▸ **Text excerpt**:
★ ★ ★ ★ ★ ★ ★

Agent Architecture Practice Lab

This repository explores the evolution of LLM-based Agent Architectures through hands-on experiments
from ReAct-centered first-generation agents to workflow-orchestrated Post-ReAct systems.


Common Setup

Initializes the shared environment and tools used throughout all experiments.

0. TEST

  • Verifies LLM connectivity and API key configuration
  • Establishes a working baseline before running agent experiments

1. Tools

  • Defines external tools such as Tavily Search
  • Connects tools via the LangChain Tool interface
  • Prepares the Action Layer used by agents

[Gen 1] Prompt-driven Tool-Using Agents (ReAct-based Agents)

Experiments with first-generation agent patterns where the LLM independently performs the Reason → Act → Observe loop.

1. Zero-Shot ReAct

  • The purest form of the ReAct pattern
  • No planning phase; reasoning happens on-the-fly
  • The LLM owns the entire workflow decision process

2. Conversational ReAct

  • ReAct augmented with conversation history (memory)
  • Observes behavioral changes when context is accumulated
  • Transition from stateless to context-aware reasoning

3. Search-augmented ReAct (Self-Ask with Search)

  • Breaks problems into sub-questions (Self-Ask strategy)
  • Integrates external search tools for information retrieval tasks

4. ReAct Docstore

  • Performs QA against a provided document store
  • Demonstrates that even with retrieval, control still resides in the LLM

[Gen 2] LLM Orchestrated Systems (Post-ReAct Agents)

Moves beyond LLM-driven control toward system-designed execution, where the workflow is defined externally and the LLM acts as a component.

1. Plan-Then-Execute (Two-Phase Execution Architecture)

  • Separates planning and execution into distinct phases
  • Introduces structural determinism absent in ReAct

2. State Machine (FSM-based Orchestration)

  • Defines explicit states and transitions
  • Treats the agent as part of a controlled workflow rather than a free-form conversation

3. Graph Execution (DAG Workflow Engine)

  • Introduces DAG-based execution modeling
  • Enables non-linear workflows and reusable nodes

4. DAG-Orchestrated Stateful Execution (FSM + Graph)

  • Combines FSM state control with DAG execution
  • Approximates real-world orchestration architectures

5. Role-Specialized Multi-Agent System

  • Splits responsibilities across Planner / Researcher / Builder / Critic / Supervisor roles
  • Implements a collaborative multi-agent system

6. Deterministic Guardrail

  • Adds validation and guardrail mechanisms
  • Ensures outputs are controlled at the system level rather than blindly trusting LLM responses

Summary

Gen1: LLM-driven systems where the model decides what to do and when to do it.

Gen2: System-driven orchestration where the workflow is engineered and the LLM plays a bounded role.

This lab demonstrates that building LLM agents is no longer just prompt engineering ---
it is fundamentally a software architecture problem.

★ ★ ★ ★ ★ ★ ★

▸ **Input data**:
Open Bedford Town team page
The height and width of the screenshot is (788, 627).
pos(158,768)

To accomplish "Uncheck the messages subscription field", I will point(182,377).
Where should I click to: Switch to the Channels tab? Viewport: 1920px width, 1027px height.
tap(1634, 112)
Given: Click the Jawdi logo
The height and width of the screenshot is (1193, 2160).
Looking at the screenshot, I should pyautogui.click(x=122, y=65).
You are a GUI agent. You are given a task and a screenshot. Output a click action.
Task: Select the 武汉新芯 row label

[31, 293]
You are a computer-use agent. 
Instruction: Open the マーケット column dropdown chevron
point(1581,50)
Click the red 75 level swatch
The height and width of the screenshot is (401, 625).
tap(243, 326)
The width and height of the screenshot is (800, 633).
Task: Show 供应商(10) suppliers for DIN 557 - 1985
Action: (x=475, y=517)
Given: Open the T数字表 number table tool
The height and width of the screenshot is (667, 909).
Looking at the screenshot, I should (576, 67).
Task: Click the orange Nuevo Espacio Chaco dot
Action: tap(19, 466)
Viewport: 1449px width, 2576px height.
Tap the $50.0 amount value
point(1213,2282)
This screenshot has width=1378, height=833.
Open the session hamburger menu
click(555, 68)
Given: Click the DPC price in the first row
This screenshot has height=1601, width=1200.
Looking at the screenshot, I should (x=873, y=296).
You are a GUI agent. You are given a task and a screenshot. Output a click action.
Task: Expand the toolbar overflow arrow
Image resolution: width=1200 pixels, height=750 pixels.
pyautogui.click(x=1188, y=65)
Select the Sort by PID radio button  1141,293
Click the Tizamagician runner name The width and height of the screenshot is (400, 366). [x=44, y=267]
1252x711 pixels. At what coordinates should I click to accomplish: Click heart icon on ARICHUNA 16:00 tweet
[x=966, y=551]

★ ★ ★ ★ ★ ★ ★

▸ **Task instructions**: Reproduce the agent architecture lab text starting with "Gen1: LLM-driven systems" and going on through "software architecture problem.", switching "bounded" to "limited". The records are taken from a separate source.

▸ **Result of the exercise**:
Gen1: LLM-driven systems where the model decides what to do and when to do it.

Gen2: System-driven orchestration where the workflow is engineered and the LLM plays a limited role.

This lab demonstrates that building LLM agents is no longer just prompt engineering ---
it is fundamentally a software architecture problem.